Imagens do purgatório
Ou como voltei a ler gibis e relembrei que até mestres como Alan Moore não são perfeitos
Comprei um tablet usado recentemente de um amigo e por isso voltei a ler quadrinhos como deveria. Tanto scans pirateados quanto gibis comprados digitalmente. Foi no momento certo, pois viajei por mais de 20 dias e dispensei o Kindle para me dedicar aos gibis como eles merecem.
O mercado de quadrinhos está bastante diversificado e não consigo acompanhar o ritmo. Meus autores preferidos — sou básico, sempre li principalmente Alan Moore e Grant Morrison por muitos anos, autores que mudaram minha vida — estão velhos e vários nomes de peso invadiram novamente o mercado e deixaram sua marca nas últimas duas décadas.
Ainda assim, li Cinema Purgatório, de Alan Moore e Kevin O’Neill, a dupla que nos deu a fantástica Liga Extraordinária. É esquisito, intenso e interessante, como quase tudo do barbudo. Mas também relembra coisas que me desagradam nos trabalhos dos últimos anos do Moore.
===
→ **Orientação 1**
Responda com base no texto sobre quadrinhos:
(a) Por quantos dias durou a viagem mencionada?
(b) Quais dois autores foram os mais lidos por muitos anos?
(c) Com quem Alan Moore fez Cinema Purgatório?
→ **Orientação 2**
Reproduza fielmente o trecho do texto sobre quadrinhos que começa nas palavras "Imagens do purgatório" e termina depois de "como eles merecem.".
Baseie-se somente no texto.

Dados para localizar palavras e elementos
===
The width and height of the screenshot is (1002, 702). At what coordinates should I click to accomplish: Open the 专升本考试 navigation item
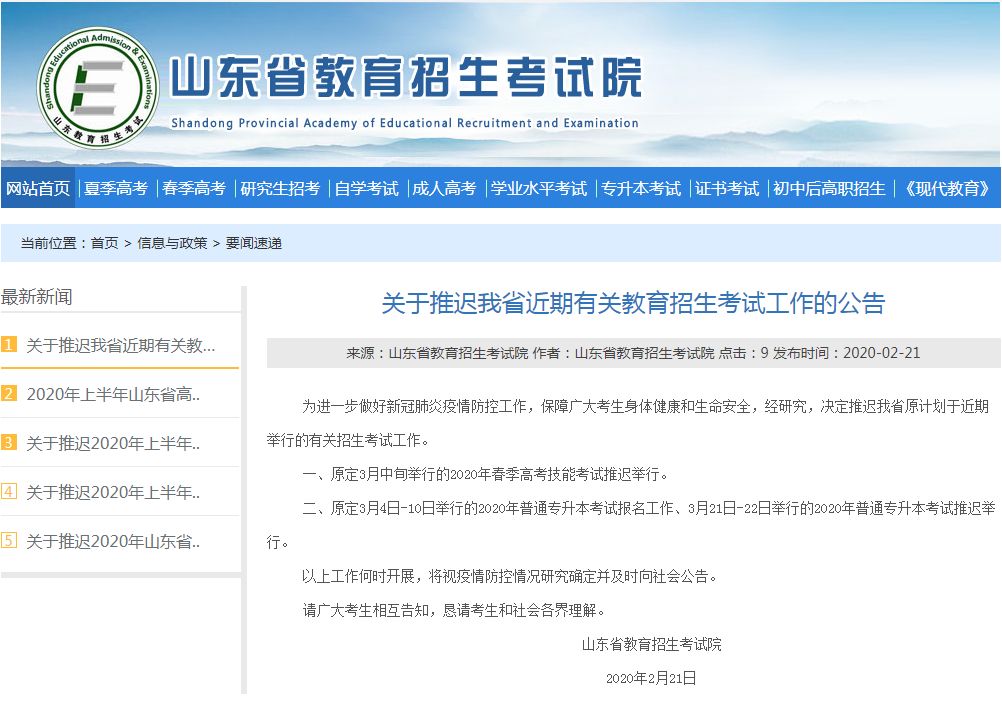click(x=641, y=188)
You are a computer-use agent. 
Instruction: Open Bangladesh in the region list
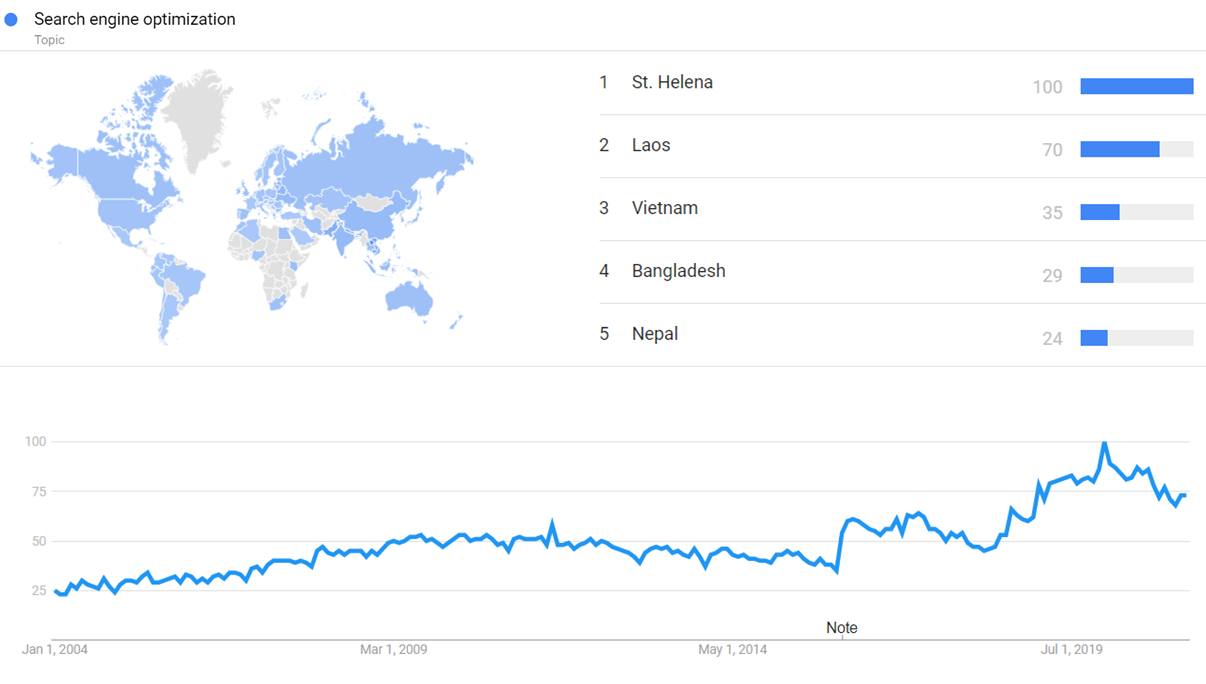[678, 271]
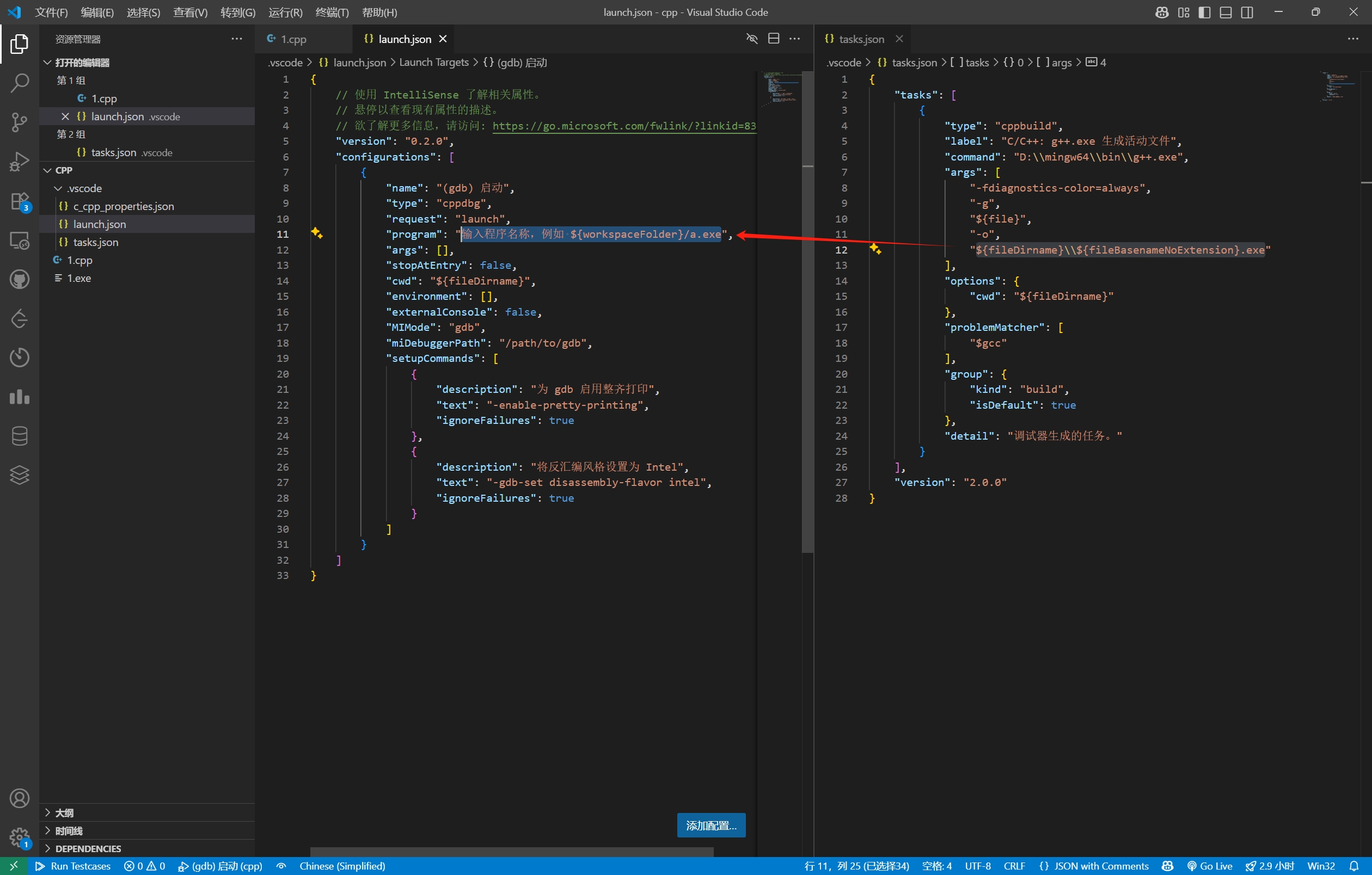Screen dimensions: 1372x875
Task: Click the 添加配置... button
Action: [x=710, y=825]
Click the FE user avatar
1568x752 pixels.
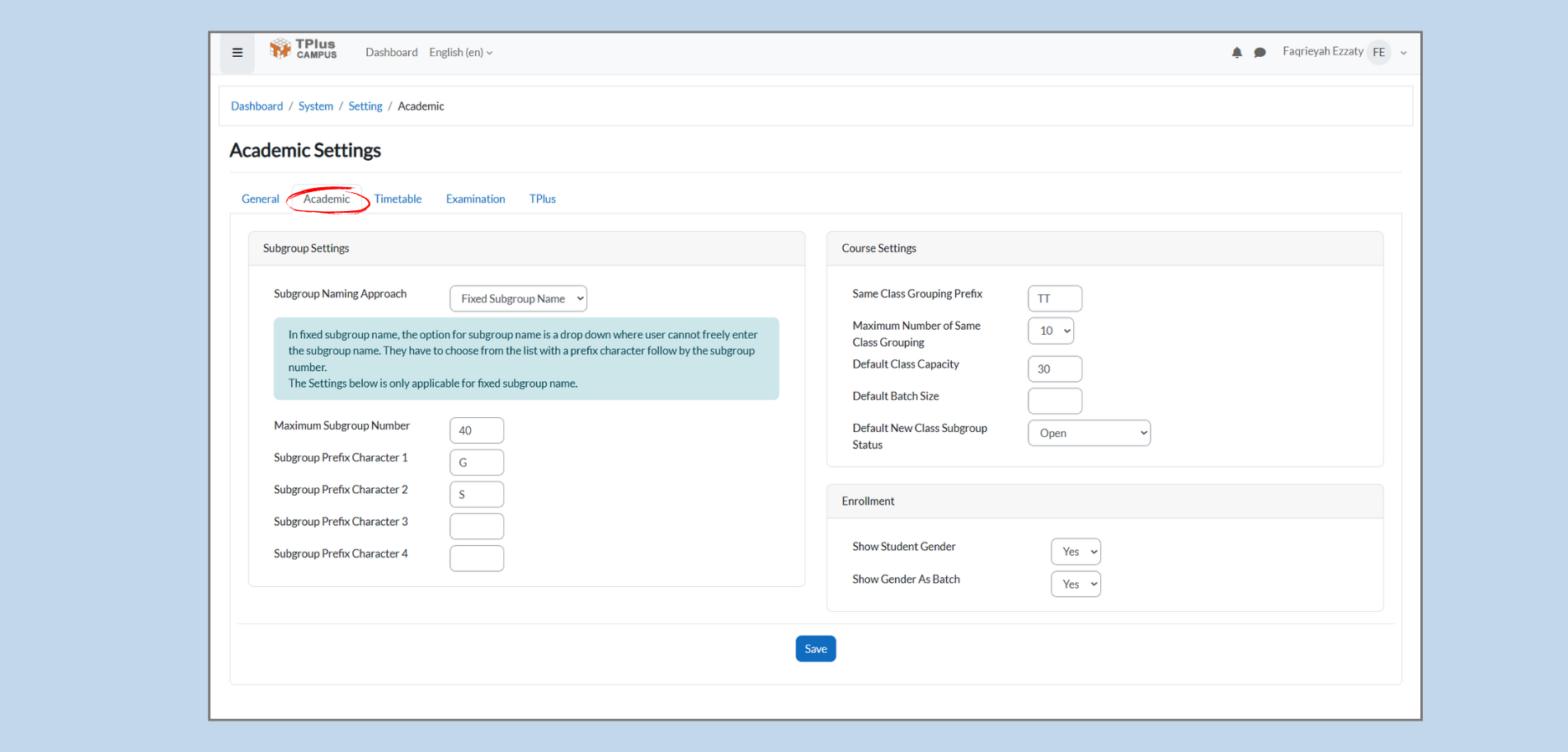(1378, 53)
===
→ **Resposta 1**
(a) Mais de 20 dias.
(b) Alan Moore e Grant Morrison.
(c) Com Kevin O’Neill.

→ **Resposta 2**
Imagens do purgatório
Ou como voltei a ler gibis e relembrei que até mestres como Alan Moore não são perfeitos
Comprei um tablet usado recentemente de um amigo e por isso voltei a ler quadrinhos como deveria. Tanto scans pirateados quanto gibis comprados digitalmente. Foi no momento certo, pois viajei por mais de 20 dias e dispensei o Kindle para me dedicar aos gibis como eles merecem.